After the structural and color layout is complete and stain has had plenty of time to soak in and dry, it is time to fasten all the pieces together. I assembled it on a flat surface on the shop floor to make sure the fastened head board would turn out as flat as possible and be able to sit as flush with the wall as possible.
The fastening process includes applying wood glue between pieces in a single layer as well as between a new layer and previous layer, then pin nailing the layers together will the glue is wet to ensure a tight junction between all pieces for structurally sound head board. Work your way fro first layer to last using this method trying to eliminate any gaps and keep the joints as tight as possible. For some layers it help to apply clamps after gluing to hold the pieces tight while shooting with the nail gun.
Step 4: Finishing and Review
The last step is to add a sealer or top coat to the fastened final product. Make sure to give the glue plenty of time to adhere the layers before moving the piece to an area to add the top coat. For this I decided to use a spray on polyurethane top coat. With all the contours of this pieces it would be very difficult to brush on a polyurethane layer to protect it, so the spray can works well. Also, to stick with a modern but natural look I used a low gloss polyurethane finish. Depending on the purpose and area your piece will be displayed you can add hardware to hang it or use a router to make holes to hang it from in the back on one of the thicker pieces. Mine is going to be attached to the bed frame so I don't have any pictures of methods for hanging.

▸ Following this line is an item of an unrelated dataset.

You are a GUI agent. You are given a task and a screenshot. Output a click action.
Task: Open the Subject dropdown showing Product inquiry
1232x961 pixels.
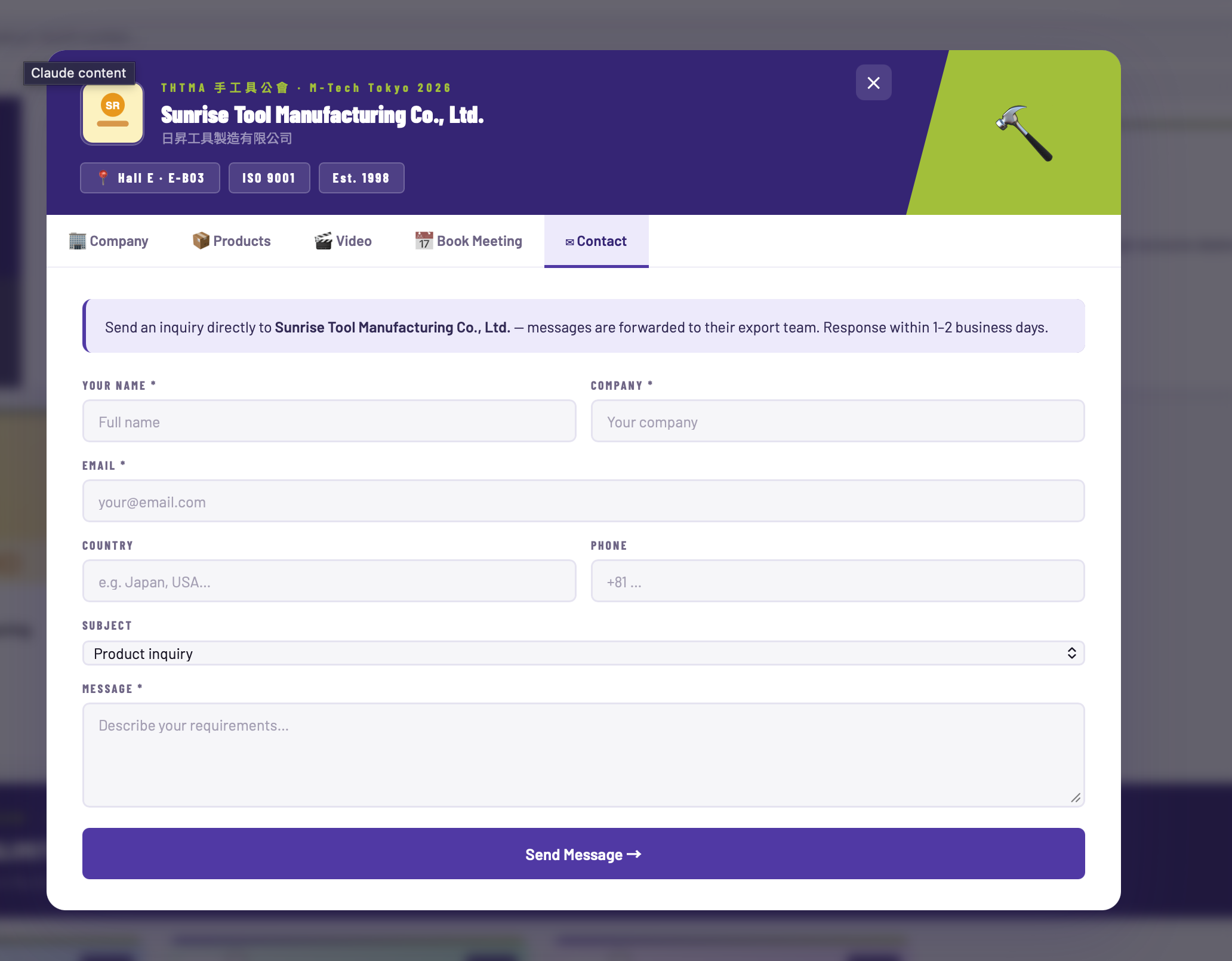point(573,654)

And thats it! It is a time consuming process and a somewhat repetitive project but in my opinion well worth it. You finish with a beautiful piece of art that is worth far more than the material cost to make it. Looking back, most of the pieces of wood that went into this project wood have been tossed, burned or just sat around in my dads shop for years. At the same time its pretty awesome to look at the final product and know the wood was repurposed from old furniture and even grew on my parents property.
I will include my normal disclaimer for my instructables:
My vision for this instructable is not to be a step by step guide to replicating the project I made, but more of a vessel for inspiration to anyone looking to make something similar. I hope the methods I found to work well help out in the building and designing process, but please feel free to innovate on what I've done and create something even better. I would love to hear any input or ideas, and will respond to any questions as promptly as possible.